A verbatim copy of the data is wanted, minus any picture in it.

Dataset entries below:

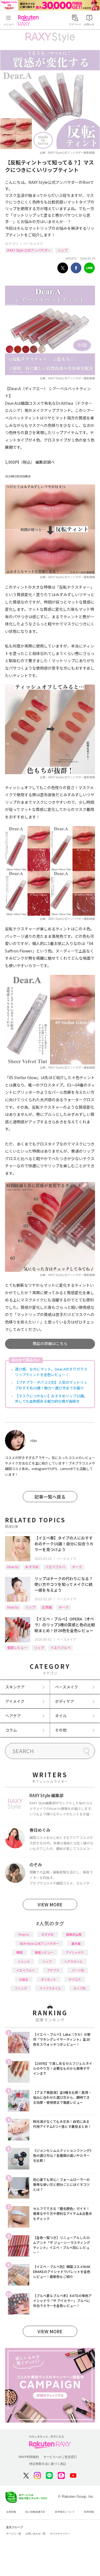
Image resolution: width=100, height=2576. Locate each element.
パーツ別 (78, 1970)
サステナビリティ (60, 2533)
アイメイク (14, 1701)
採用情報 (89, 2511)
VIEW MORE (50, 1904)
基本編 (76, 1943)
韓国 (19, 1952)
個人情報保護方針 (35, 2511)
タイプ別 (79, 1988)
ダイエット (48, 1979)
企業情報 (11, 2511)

End of Dataset entries.

- _Solved exercise_
Image resolution: width=100, height=2576. Locate each element.
パーツ別 (78, 1970)
サステナビリティ (60, 2533)
アイメイク (14, 1701)
採用情報 (89, 2511)
VIEW MORE (50, 1904)
基本編 (76, 1943)
韓国 (19, 1952)
個人情報保護方針 (35, 2511)
タイプ別 (79, 1988)
ダイエット (48, 1979)
企業情報 (11, 2511)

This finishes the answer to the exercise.